Rewrite the stretch of material from the line containing "The Whatevers (792, 456)" through the line containing "浴缸配件 (511, 67)", substituting "Privacy Notice" for "Privacy Policy" and leaving everything else unchanged.

(Saved entries)
>> BEGIN

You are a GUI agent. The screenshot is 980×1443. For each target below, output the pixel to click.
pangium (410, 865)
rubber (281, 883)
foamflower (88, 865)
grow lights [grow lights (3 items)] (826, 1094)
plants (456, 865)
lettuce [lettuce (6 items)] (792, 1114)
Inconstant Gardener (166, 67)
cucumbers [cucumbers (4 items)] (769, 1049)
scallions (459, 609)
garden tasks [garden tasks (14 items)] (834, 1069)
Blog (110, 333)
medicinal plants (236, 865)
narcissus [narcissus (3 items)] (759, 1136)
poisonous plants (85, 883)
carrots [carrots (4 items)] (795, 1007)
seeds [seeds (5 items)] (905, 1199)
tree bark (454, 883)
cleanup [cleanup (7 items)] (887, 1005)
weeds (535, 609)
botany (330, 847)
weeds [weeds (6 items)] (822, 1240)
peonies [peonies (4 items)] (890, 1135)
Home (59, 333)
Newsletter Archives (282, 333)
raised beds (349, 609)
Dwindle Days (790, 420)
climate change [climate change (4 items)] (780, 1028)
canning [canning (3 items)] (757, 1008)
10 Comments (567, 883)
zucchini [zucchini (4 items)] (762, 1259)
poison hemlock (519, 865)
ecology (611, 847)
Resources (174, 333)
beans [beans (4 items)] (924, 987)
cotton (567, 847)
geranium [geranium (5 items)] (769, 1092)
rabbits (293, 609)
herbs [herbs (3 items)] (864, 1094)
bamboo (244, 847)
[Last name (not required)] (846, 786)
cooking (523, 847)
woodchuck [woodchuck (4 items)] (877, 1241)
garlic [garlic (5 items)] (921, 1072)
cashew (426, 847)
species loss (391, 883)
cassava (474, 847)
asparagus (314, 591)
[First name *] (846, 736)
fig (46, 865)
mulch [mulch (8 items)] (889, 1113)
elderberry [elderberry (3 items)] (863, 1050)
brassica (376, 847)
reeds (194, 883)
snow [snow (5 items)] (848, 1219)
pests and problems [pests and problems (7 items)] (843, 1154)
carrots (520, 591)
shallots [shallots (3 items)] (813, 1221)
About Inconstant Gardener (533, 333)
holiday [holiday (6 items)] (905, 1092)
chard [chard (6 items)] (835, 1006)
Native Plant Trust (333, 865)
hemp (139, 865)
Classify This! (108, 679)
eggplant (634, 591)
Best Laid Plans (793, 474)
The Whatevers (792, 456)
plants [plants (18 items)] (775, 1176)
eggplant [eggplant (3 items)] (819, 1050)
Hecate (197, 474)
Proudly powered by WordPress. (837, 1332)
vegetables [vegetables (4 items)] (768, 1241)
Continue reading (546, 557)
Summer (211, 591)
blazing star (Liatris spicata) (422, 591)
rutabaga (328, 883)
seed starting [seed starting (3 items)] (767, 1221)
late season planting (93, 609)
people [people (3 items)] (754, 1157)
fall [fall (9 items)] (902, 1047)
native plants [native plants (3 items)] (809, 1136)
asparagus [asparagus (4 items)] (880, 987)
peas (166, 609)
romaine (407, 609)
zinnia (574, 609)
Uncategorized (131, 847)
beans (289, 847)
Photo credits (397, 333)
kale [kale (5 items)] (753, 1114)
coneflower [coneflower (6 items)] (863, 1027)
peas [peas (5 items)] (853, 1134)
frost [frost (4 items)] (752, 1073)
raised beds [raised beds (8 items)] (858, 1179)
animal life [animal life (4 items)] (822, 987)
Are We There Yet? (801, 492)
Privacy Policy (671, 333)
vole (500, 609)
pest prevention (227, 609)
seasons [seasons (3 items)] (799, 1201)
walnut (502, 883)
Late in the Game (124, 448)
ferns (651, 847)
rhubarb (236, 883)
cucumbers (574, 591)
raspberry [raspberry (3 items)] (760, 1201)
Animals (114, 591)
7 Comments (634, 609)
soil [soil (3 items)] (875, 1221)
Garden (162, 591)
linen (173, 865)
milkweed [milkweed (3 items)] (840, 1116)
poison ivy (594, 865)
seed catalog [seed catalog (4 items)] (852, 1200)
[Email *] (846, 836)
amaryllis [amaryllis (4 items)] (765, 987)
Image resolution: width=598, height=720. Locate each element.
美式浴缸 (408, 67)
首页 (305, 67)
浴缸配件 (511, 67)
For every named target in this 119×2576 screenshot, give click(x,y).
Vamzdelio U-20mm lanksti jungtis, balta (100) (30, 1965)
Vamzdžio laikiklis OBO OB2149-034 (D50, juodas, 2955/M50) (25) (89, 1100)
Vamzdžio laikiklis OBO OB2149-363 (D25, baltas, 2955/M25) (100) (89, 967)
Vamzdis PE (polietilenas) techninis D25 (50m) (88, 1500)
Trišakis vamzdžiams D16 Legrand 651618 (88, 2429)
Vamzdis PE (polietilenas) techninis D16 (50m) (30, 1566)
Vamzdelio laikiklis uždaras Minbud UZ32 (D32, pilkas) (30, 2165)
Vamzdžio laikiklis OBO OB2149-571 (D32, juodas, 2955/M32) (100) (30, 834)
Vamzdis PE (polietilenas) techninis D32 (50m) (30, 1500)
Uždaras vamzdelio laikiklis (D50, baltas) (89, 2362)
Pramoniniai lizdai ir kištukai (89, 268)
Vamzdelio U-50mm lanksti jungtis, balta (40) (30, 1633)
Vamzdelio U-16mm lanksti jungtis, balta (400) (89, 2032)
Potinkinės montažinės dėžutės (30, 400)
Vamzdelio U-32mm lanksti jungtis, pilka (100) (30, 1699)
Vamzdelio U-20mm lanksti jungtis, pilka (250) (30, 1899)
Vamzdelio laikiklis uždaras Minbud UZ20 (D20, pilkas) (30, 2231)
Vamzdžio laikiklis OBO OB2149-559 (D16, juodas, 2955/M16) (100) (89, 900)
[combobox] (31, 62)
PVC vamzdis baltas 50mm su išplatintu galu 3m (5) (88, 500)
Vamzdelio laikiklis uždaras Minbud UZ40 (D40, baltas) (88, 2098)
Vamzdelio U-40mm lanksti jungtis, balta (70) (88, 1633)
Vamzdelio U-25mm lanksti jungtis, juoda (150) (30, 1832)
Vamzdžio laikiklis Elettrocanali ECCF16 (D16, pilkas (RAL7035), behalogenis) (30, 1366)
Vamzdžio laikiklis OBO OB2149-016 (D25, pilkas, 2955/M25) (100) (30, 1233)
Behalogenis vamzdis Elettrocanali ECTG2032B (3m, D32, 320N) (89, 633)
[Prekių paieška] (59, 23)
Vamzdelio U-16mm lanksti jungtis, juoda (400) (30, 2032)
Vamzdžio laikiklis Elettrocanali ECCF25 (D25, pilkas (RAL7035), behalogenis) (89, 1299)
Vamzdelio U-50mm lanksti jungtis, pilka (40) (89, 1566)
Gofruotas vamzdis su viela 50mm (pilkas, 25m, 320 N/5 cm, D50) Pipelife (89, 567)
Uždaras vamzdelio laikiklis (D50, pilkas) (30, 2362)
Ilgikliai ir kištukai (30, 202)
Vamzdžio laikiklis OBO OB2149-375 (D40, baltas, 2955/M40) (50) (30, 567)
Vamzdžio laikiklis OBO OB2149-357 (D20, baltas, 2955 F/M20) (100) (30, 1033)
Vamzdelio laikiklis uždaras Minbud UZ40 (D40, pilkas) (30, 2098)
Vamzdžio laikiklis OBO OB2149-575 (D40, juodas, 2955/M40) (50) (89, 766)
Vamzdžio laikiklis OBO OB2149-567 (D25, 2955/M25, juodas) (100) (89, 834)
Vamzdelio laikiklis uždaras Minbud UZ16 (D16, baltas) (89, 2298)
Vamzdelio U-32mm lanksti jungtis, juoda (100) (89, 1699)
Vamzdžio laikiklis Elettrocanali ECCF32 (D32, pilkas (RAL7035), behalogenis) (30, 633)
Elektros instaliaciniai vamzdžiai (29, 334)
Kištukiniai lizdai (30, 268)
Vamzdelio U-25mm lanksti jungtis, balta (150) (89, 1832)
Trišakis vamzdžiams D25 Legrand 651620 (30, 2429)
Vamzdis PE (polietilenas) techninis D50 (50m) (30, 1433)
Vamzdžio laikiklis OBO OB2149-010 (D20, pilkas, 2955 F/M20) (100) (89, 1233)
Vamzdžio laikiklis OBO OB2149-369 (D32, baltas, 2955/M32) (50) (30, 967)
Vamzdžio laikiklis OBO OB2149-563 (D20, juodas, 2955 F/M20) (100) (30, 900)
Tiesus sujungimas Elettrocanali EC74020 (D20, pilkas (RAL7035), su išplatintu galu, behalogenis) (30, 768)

>> END

**RESULT BELOW:**
The Whatevers (792, 456)
plants [plants (18 items)] (775, 1176)
eggplant [eggplant (3 items)] (819, 1050)
Hecate (197, 474)
Proudly powered by WordPress. (837, 1332)
vegetables [vegetables (4 items)] (768, 1241)
Continue reading (546, 557)
Summer (211, 591)
blazing star (Liatris spicata) (422, 591)
rutabaga (328, 883)
seed starting [seed starting (3 items)] (767, 1221)
late season planting (93, 609)
people [people (3 items)] (754, 1157)
fall [fall (9 items)] (902, 1047)
native plants [native plants (3 items)] (809, 1136)
asparagus [asparagus (4 items)] (880, 987)
peas (166, 609)
romaine (407, 609)
zinnia (574, 609)
Uncategorized (131, 847)
beans (289, 847)
Photo credits (397, 333)
kale [kale (5 items)] (753, 1114)
coneflower [coneflower (6 items)] (863, 1027)
peas [peas (5 items)] (853, 1134)
frost [frost (4 items)] (752, 1073)
raised beds [raised beds (8 items)] (858, 1179)
animal life [animal life (4 items)] (822, 987)
Are We There Yet? (801, 492)
Privacy Notice (671, 333)
vole (500, 609)
pest prevention (227, 609)
seasons [seasons (3 items)] (799, 1201)
walnut (502, 883)
Late in the Game (124, 448)
ferns (651, 847)
rhubarb (236, 883)
cucumbers (574, 591)
raspberry [raspberry (3 items)] (760, 1201)
Animals (114, 591)
7 Comments (634, 609)
soil [soil (3 items)] (875, 1221)
Garden (162, 591)
linen (173, 865)
milkweed [milkweed (3 items)] (840, 1116)
poison ivy (594, 865)
seed catalog [seed catalog (4 items)] (852, 1200)
[Email *] (846, 836)
amaryllis [amaryllis (4 items)] (765, 987)
Image resolution: width=598, height=720. Locate each element.
美式浴缸 (408, 67)
首页 (305, 67)
浴缸配件 (511, 67)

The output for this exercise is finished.